*Sağlanan Veriler*:

○ ○ ○ ○

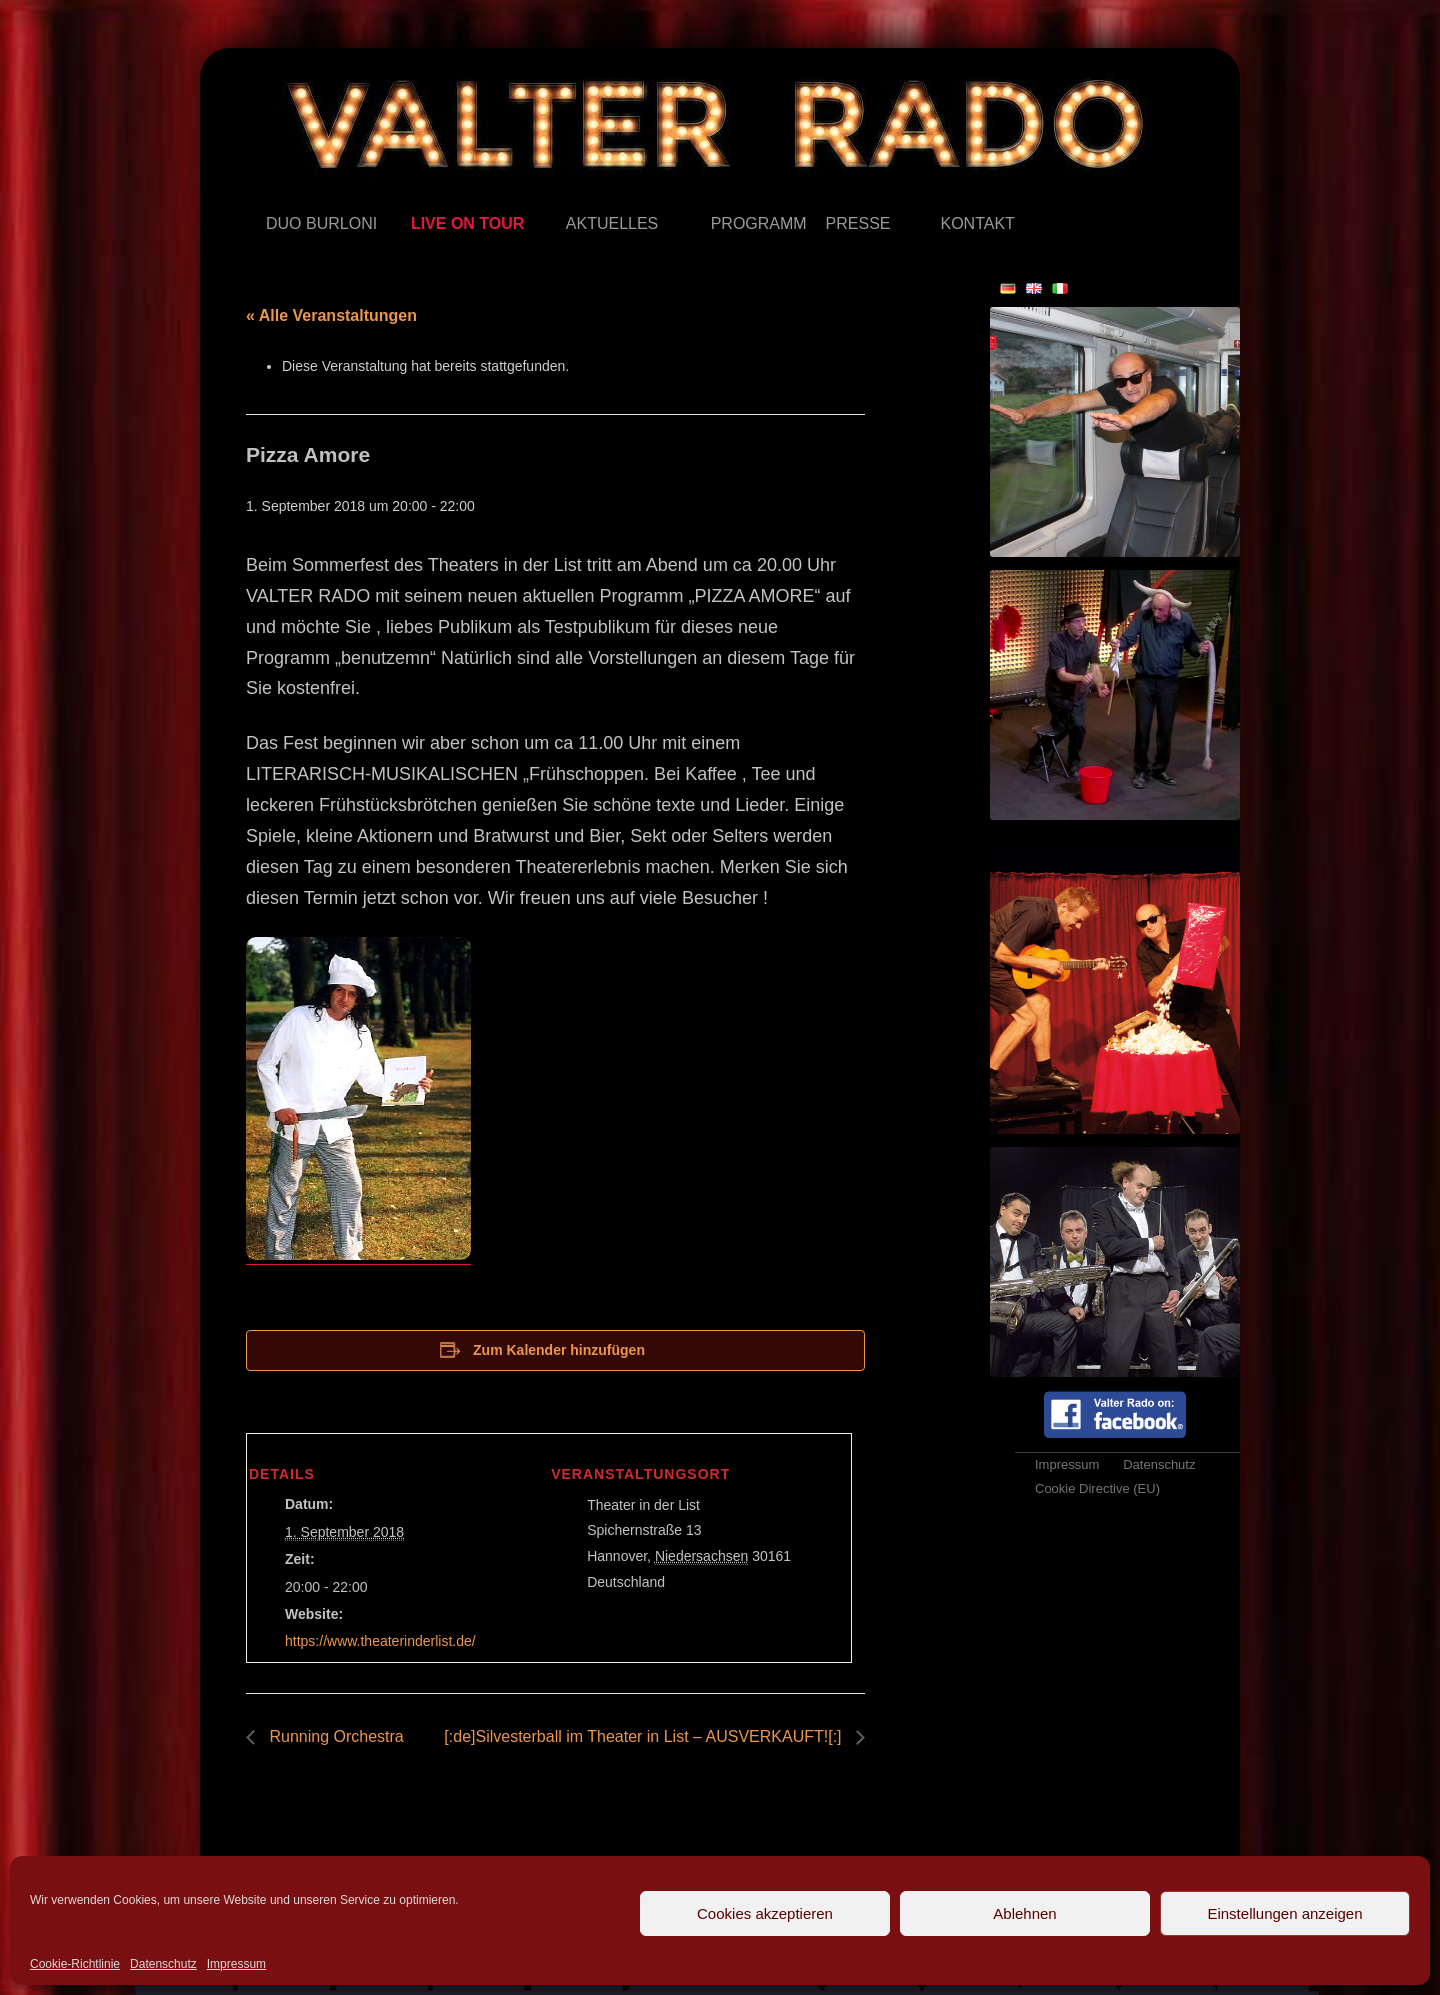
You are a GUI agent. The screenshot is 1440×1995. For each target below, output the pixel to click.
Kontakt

○ ○ ○ ○

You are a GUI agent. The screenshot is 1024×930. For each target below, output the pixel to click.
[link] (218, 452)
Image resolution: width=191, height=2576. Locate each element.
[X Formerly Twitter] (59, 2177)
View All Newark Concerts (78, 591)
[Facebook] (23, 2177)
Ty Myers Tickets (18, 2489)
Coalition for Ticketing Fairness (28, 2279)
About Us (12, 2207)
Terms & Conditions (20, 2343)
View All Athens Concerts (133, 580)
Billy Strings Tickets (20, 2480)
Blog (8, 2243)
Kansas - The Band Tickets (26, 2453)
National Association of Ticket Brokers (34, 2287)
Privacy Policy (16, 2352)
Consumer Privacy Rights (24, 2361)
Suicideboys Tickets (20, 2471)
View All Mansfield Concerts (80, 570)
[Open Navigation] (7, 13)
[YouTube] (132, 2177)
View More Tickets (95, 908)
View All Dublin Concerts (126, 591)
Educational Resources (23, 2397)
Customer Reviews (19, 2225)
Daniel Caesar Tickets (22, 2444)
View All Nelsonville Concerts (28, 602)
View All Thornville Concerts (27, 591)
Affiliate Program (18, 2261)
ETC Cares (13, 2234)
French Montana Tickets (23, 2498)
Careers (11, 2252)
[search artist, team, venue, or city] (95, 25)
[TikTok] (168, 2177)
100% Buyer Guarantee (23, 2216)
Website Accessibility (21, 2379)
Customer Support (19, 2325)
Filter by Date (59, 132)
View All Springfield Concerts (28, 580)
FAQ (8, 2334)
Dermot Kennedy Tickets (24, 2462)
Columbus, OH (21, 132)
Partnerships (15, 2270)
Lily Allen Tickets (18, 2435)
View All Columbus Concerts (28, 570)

○ ○ ○ ○

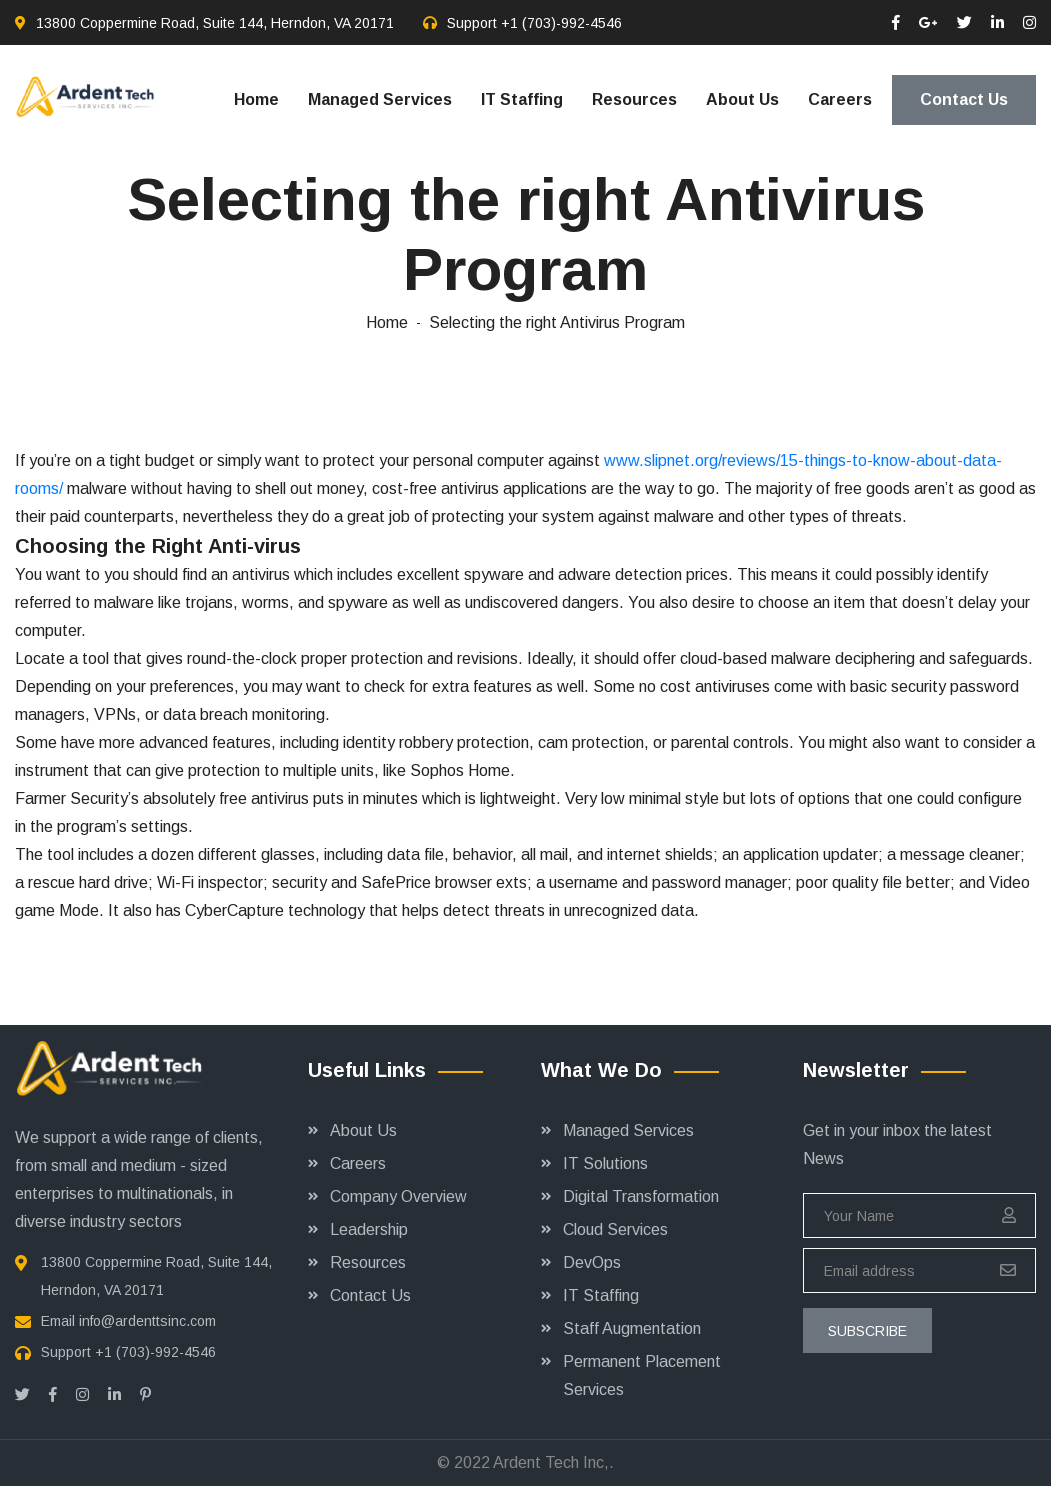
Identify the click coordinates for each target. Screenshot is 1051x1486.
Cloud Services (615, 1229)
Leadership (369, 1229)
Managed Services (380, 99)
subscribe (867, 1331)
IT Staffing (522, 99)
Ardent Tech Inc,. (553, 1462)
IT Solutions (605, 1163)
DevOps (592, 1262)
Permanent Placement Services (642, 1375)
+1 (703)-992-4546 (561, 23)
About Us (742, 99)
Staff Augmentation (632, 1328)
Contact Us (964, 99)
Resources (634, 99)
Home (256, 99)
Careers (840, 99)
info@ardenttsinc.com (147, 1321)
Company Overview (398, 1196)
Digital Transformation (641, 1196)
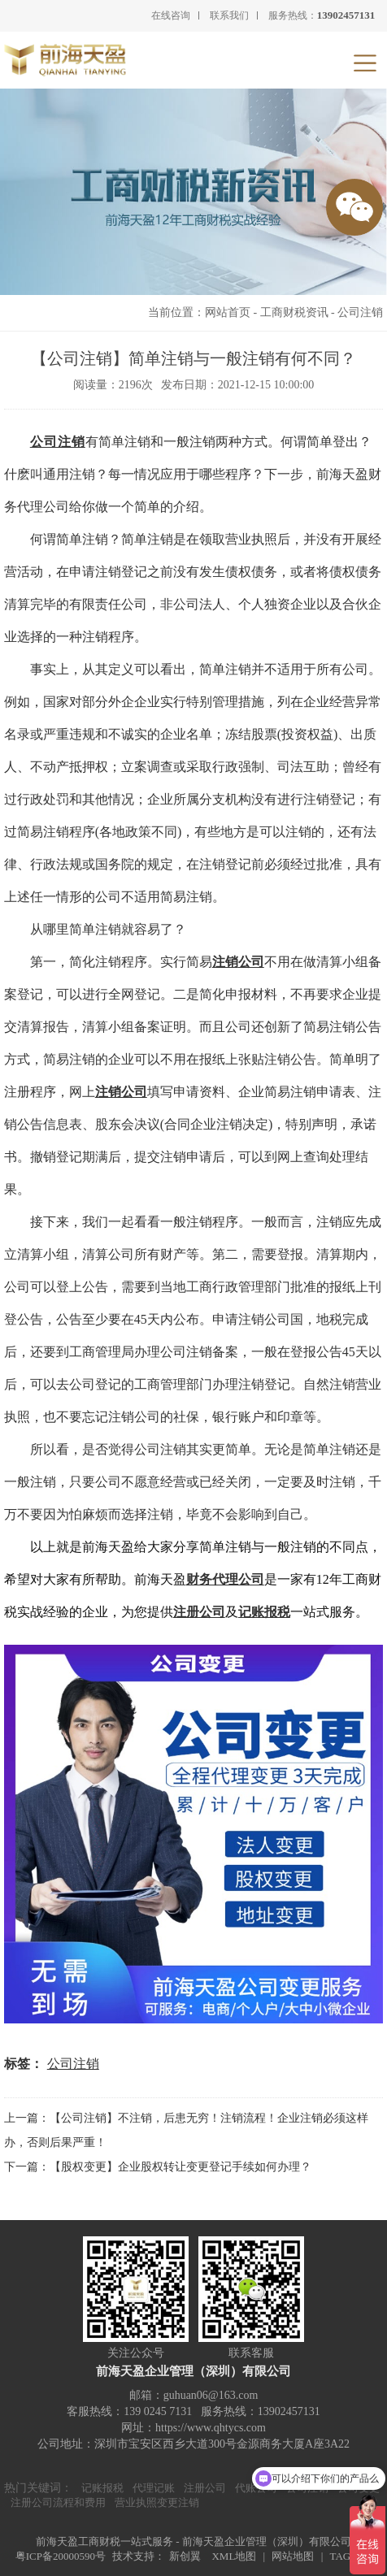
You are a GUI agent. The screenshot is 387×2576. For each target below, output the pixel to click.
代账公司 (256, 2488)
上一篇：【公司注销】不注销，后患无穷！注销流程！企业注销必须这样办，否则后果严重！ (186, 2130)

○ ○ ○ ○

*Alıştırma Yönergesi*: Lütfen yukarıdaki kayıtlarda "Filter by Date (59, 132)" içeren satırla başlayıp "Lily Allen Tickets (18, 2435)" içeren satırla biten kısmı düzenleyin. "Partnerships" yerine "Sponsorships" yazın, geri kalan her şeyi değiştirmeden yalnızca bu satırları yeniden verin.

*Çözümlü Problem*:
Filter by Date (59, 132)
View All Springfield Concerts (28, 580)
FAQ (8, 2334)
Dermot Kennedy Tickets (24, 2462)
Columbus, OH (21, 132)
Sponsorships (15, 2270)
Lily Allen Tickets (18, 2435)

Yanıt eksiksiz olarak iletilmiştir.